What other singers do you have on there and how did you come to work with them?

The next single is with a girl called Lisa Kekaula of The BellRays; she just completely rocks on ‘I Gotta Right’ and ‘Heavy Liquid’. That’ll come out around June-ish. I’ve got Ariel Pink on ‘She Creatures From The Hollywood Hills’, Jello Biafra on ‘Head On’, Bobby Gillespie of Primal Scream is going to do ‘Scene Of The Crime’, Jim Reid from The Jesus and Mary Chain, Mark Lanegan, Alison Mosshart and on and on. There’s thirteen of them altogether; it’s a real showcase for singers, if you will, and a tribute to our song-writing.

Did you originally want Iggy to sing on the album?

Well, you know, initially I did.
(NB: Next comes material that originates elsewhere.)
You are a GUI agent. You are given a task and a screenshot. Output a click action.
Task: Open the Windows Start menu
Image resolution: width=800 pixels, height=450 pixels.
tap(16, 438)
Initially he and I discussed it as a possible album instead of the last one that we did. We decided against it because of the obvious comparisons between the young Stooges and the old Stooges, and so it just didn’t seem like a good idea to get bogged down in all these comparisons. I feel like we made a good album with Ready To Die, but I still had it on my bucket list to do these songs properly, and so the obvious way for me to avoid the comparisons was to have a fresh look at them, re-arrange the songs and bring in other singers. Then it becomes a tribute to the song-writing, rather than an attempt to compete with your younger self.
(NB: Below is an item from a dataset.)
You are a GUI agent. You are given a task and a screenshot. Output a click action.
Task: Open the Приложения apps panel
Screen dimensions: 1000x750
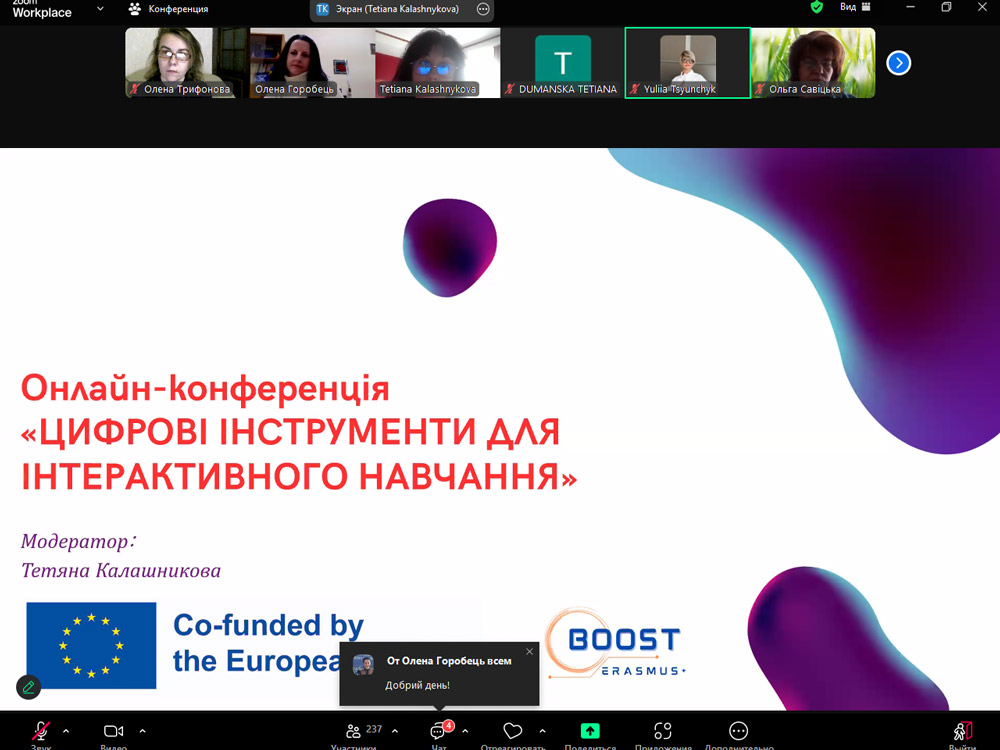[x=662, y=732]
What makes Raw Power so damn good?

I think it’s the song-writing; pure and simple. Those songs – and God knows, they’ve been mishandled in every way possible by many different people – still sound good, even if the mix is crap or whatever. It just doesn’t matter. The song-writing is the most essential ingredient, but also the playing was ground-breaking. That was my first album, so I didn’t know anything about the studio and had to defer to Iggy. Iggy’s not the most technical person in the world, and he’s a very creative guy and wants to push the envelope, but sometimes in the studio that’s not a good idea. With that record we made the engineer do a lot of things he probably shouldn’t have done, and there were some technical problems; the bass was like mush and the drum track was almost non-existent. Given what Bowie had to work with, he did a pretty good job, albeit a little bit arty. Anyway, he made me sound great, and I’ve got to be thankful for that [laughs]. For an album which is essentially guitar and vocals, it’s pretty good. Jack White has made an entire career out of it.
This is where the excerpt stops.